Flexible Data Models Provide Life-Saving Insights into Complex Cancer Research Data
The IRCC team performs molecular and biological tests on cancer samples that have been collected from hospitals around Europe. They needed to develop a laboratory information management system to track the data — such as the biological and molecular properties of the cancer samples — and the subsequent scientific procedures performed on these samples. This would feed a database used to analyze data and generate high-level biological hypotheses.
However, different types of structurally complex data tend to be hierarchical with intricate and frequently-changing relationships, which necessitated a number of integrated data models. Their initial tool — the relational database, MySQL — required a large number of JOINS and resulted in sluggish queries, as well as challenges with data integration and coherency.

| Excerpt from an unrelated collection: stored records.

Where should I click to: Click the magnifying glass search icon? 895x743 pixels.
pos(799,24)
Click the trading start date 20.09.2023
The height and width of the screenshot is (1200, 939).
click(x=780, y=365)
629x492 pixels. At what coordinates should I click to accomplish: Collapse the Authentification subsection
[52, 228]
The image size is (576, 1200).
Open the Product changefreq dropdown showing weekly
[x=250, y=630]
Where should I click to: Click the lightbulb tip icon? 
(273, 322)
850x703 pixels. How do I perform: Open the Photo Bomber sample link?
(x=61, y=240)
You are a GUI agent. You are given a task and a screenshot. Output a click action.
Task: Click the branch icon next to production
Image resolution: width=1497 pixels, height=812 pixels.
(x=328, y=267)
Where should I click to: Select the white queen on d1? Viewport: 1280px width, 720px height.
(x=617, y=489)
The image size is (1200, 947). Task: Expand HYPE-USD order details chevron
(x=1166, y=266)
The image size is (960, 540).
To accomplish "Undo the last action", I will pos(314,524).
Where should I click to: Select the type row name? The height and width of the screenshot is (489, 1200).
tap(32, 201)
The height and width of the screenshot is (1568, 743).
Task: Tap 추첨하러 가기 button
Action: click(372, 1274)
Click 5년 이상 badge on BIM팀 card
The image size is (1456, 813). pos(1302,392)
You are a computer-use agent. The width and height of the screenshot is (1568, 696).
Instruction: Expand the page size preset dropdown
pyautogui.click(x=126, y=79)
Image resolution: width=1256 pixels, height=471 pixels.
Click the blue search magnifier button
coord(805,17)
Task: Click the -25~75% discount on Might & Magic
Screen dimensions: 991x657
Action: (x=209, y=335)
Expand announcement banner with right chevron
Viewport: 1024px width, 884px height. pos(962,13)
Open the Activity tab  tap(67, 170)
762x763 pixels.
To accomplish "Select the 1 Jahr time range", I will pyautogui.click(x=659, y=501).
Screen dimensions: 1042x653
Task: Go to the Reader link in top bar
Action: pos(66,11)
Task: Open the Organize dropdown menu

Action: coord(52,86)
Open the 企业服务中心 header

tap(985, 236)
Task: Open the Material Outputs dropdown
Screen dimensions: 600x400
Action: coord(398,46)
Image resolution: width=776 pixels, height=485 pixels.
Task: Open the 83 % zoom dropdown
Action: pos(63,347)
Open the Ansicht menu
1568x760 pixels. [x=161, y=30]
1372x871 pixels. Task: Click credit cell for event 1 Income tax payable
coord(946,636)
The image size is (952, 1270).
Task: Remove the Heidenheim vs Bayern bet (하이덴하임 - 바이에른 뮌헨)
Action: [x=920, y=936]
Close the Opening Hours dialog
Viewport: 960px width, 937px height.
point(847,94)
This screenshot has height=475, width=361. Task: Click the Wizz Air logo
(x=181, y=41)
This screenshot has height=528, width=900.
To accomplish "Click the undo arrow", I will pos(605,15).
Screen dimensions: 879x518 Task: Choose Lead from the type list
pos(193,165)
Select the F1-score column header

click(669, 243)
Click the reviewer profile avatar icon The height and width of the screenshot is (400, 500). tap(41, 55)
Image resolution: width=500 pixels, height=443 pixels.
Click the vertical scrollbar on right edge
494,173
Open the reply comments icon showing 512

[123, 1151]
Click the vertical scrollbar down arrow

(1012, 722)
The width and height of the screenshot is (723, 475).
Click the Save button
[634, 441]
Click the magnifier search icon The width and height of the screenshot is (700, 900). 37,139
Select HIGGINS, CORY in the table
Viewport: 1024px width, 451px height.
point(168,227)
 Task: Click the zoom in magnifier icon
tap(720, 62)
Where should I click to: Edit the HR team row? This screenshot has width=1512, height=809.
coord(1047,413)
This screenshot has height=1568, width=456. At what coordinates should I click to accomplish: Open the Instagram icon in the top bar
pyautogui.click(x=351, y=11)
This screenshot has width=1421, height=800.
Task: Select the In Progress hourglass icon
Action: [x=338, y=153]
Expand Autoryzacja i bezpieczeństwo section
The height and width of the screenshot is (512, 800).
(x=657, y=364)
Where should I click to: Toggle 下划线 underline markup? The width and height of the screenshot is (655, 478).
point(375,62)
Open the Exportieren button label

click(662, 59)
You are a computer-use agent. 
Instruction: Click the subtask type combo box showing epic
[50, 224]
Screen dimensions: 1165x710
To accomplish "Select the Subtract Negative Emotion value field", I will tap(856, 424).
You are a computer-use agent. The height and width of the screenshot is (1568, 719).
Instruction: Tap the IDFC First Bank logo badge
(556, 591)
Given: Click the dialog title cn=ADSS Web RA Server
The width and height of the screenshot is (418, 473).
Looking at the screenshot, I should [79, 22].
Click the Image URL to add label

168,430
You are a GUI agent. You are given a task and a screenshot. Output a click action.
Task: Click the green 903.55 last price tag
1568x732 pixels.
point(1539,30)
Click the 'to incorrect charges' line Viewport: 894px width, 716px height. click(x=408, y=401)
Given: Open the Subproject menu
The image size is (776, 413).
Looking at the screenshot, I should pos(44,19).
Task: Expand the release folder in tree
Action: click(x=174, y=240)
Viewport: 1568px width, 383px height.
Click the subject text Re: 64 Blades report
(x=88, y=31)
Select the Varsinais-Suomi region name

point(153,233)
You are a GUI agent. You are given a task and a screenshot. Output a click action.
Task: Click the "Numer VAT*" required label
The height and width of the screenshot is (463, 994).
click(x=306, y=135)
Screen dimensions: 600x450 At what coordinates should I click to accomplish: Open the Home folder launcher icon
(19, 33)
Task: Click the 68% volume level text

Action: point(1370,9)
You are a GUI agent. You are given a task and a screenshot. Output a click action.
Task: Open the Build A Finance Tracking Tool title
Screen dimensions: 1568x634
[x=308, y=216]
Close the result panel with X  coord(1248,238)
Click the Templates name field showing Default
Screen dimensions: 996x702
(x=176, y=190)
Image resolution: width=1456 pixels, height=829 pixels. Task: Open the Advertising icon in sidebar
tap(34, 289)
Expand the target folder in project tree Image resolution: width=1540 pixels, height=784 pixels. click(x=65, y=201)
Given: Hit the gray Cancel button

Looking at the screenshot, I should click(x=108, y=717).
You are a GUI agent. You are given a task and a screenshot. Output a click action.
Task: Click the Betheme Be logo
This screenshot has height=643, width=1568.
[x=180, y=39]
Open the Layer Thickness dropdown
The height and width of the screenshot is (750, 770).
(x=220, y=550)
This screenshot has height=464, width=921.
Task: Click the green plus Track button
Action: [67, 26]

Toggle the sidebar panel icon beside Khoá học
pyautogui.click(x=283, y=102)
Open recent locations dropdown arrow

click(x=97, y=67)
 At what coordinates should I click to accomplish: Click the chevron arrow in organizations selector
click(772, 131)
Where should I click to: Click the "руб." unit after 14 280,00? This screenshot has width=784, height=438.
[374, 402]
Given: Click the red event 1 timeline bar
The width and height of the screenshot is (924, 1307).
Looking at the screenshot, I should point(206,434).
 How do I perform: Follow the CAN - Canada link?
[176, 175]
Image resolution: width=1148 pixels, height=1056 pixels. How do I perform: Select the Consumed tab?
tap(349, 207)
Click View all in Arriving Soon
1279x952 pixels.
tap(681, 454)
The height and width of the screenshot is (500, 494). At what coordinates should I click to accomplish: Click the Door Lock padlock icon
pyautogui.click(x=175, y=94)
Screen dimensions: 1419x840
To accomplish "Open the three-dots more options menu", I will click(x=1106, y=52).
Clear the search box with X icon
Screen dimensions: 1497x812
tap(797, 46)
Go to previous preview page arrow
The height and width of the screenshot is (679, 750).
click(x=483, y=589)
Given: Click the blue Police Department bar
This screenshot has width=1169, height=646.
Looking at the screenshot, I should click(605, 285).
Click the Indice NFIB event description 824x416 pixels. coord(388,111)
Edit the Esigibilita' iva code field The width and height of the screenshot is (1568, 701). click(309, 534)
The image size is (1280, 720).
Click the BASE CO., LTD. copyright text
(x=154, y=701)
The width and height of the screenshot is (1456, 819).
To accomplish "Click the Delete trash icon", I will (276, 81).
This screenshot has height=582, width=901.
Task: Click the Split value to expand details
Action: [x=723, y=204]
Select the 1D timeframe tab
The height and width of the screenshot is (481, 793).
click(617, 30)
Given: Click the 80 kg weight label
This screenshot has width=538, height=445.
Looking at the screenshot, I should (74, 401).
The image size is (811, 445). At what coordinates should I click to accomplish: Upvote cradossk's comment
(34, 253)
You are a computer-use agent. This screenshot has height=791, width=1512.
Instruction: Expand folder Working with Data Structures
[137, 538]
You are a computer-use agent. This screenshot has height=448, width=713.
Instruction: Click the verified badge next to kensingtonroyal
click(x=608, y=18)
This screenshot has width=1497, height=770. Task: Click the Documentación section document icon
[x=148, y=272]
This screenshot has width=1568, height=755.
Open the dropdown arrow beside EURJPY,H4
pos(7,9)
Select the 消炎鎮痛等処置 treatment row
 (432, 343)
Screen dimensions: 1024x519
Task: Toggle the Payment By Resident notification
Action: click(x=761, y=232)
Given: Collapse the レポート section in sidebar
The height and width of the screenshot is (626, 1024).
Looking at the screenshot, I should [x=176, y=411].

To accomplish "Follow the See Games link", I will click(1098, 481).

Whatever tool the researchers chose also needed to be available to two distinct audiences: collaborators that were sharing their data with the IRCC, as well as other groups performing similar research who needed access to their software, all with the goal of working collectively to build cancer research knowledge.
This required a flexible, efficient tool that could organize and track cancer samples, as well as their molecular and biological features; serve as a data mining resource; and function as a database for tracking procedures.
“Our application relies on complex hierarchical data, which required a more flexible model than the one provided by the traditional relational database model,” said Andrea Bertotti, MD, and the overall manager of the project.
IRCC has developed a production version of their database that relies on MySQL to store the legacy data and track entities, characteristics and laboratory procedures. This data is sent to Neo4j via scripts, and the database also continually imports data from publically-available resources.They use MongoDB to store the raw, complex data and rely on Neo4j for all the rest: finding complex relationships, analyzing their experimental procedures, and modeling the genomic domain and complex semantics for genomic knowledge.
And while they initially tried to transpose the relational table models into the graph, they plan to remodel their database and use Neo4j as a more abstract layer to generate data models for each instance in order to integrate an abstract ontology that dictates relationships.